資源開発大手の石油資源開発は3日、秋田県由利本荘市の鮎川油ガス田の地下約1800メートルから、岩盤に含まれる新型の原油「シェールオイル」の試験採取に成功したことを明らかにした。

 原油の成分を詳しく分析し、2013年度にも新たな油井を掘って試掘を本格化する。日本国内でシェールオイルの取り出しに成功したのは初めて。

 シェールオイルは、シェール層と呼ばれる地中深くの岩盤に含まれる。同社は深さ約1800メートルにある岩盤に塩酸などをポンプで送り込み、原油が出る隙間をふさぐ石灰岩などを溶かす作業を実施。3日朝に油井から採取した液体を遠心分離器で分析し、原油が確認された。

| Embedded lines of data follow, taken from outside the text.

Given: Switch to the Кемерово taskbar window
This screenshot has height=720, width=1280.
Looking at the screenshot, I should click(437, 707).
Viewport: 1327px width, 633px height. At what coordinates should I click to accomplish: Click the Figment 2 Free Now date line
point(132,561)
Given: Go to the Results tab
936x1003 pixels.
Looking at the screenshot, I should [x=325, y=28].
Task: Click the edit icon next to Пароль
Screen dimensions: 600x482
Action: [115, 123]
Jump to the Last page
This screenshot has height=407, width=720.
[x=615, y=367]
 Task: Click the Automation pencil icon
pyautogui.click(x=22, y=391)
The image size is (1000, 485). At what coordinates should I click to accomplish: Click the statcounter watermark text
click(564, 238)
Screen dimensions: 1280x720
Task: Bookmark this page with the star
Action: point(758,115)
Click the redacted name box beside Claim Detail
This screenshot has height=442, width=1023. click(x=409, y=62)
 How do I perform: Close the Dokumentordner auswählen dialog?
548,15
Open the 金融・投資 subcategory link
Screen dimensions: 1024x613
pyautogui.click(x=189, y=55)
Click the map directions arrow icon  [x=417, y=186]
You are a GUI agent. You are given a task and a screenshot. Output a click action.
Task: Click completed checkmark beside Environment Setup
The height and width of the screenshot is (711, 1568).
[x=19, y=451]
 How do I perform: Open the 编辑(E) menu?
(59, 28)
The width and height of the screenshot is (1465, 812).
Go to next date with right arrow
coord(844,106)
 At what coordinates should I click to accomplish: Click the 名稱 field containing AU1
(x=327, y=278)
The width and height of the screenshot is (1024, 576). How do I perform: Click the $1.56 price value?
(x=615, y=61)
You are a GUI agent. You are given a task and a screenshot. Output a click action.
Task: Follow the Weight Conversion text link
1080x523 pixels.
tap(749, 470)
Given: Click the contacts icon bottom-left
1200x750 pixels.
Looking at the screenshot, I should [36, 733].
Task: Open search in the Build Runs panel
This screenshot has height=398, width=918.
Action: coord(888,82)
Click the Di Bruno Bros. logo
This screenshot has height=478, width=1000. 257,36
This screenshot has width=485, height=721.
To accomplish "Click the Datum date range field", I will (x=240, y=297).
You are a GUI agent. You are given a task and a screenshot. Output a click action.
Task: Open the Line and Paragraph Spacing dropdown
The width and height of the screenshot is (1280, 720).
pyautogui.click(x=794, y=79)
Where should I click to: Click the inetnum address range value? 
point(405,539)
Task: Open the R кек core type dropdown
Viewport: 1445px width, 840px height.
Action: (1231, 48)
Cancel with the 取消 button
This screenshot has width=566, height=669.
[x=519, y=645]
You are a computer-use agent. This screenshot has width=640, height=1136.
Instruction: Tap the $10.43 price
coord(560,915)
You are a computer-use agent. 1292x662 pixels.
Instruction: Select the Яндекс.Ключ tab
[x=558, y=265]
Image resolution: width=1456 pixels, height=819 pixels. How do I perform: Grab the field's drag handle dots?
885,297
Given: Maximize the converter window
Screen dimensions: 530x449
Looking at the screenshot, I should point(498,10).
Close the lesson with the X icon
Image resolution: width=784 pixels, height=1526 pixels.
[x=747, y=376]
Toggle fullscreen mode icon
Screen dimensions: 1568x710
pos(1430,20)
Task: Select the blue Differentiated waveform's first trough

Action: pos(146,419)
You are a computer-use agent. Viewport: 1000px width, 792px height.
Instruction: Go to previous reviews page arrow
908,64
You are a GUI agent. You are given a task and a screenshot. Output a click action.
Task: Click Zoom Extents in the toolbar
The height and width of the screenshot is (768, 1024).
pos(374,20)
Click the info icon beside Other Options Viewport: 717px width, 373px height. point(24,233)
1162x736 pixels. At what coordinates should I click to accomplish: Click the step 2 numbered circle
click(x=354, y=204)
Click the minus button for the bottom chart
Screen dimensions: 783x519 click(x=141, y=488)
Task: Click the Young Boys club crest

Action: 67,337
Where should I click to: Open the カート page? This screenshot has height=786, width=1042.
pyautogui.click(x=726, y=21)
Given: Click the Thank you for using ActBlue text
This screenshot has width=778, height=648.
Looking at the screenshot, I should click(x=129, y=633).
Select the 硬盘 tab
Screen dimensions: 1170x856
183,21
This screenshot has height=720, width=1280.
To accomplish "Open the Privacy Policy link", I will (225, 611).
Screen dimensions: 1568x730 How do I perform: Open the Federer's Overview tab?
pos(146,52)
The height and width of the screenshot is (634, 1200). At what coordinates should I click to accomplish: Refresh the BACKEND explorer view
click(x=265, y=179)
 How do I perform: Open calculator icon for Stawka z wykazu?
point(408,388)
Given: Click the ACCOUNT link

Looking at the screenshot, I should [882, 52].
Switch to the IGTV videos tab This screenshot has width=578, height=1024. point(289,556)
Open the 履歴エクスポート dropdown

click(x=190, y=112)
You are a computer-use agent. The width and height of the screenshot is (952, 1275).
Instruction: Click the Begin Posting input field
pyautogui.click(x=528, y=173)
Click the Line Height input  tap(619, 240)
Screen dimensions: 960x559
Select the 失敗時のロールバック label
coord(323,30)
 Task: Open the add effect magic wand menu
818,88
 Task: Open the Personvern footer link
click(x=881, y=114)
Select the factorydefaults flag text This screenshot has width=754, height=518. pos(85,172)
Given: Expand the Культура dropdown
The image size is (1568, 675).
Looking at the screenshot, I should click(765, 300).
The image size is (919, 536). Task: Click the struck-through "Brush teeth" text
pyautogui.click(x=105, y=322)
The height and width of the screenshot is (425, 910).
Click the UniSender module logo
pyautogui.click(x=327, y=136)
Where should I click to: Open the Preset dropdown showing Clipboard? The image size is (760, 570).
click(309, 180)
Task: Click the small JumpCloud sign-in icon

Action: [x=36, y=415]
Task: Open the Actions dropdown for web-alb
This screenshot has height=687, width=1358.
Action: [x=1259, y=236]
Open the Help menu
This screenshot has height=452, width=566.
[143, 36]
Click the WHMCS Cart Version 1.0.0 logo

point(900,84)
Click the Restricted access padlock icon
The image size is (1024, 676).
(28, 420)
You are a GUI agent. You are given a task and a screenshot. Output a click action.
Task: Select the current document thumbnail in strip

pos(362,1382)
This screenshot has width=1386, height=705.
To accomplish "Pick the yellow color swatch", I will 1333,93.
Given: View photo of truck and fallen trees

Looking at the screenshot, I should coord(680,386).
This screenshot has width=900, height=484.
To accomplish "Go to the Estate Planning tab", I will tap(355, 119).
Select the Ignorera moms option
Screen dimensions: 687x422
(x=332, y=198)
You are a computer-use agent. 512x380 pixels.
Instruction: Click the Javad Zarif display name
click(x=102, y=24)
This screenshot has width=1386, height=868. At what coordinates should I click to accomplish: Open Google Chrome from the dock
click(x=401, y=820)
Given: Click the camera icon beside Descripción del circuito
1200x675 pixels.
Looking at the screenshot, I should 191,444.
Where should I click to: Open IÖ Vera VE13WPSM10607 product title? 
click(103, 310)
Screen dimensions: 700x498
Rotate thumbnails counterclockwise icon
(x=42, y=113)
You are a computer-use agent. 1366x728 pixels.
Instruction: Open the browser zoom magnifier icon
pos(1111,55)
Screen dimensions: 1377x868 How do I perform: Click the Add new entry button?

 鮎川油ガス田周辺のシェールオイル埋蔵量は約500万バレルと推定されている。シェールオイルは北米で既に本格的な生産が始まっているが、日本では採算性の問題もあって着手されていなかった。

 同社は、既存の油ガス田を利用することで開発コストの低減を図るものの、実際に事業化して採算がとれるかは不透明。「今後、原油を採取できる量やスピードなどを確認し、研究を進めたい」(広報IR部)としている。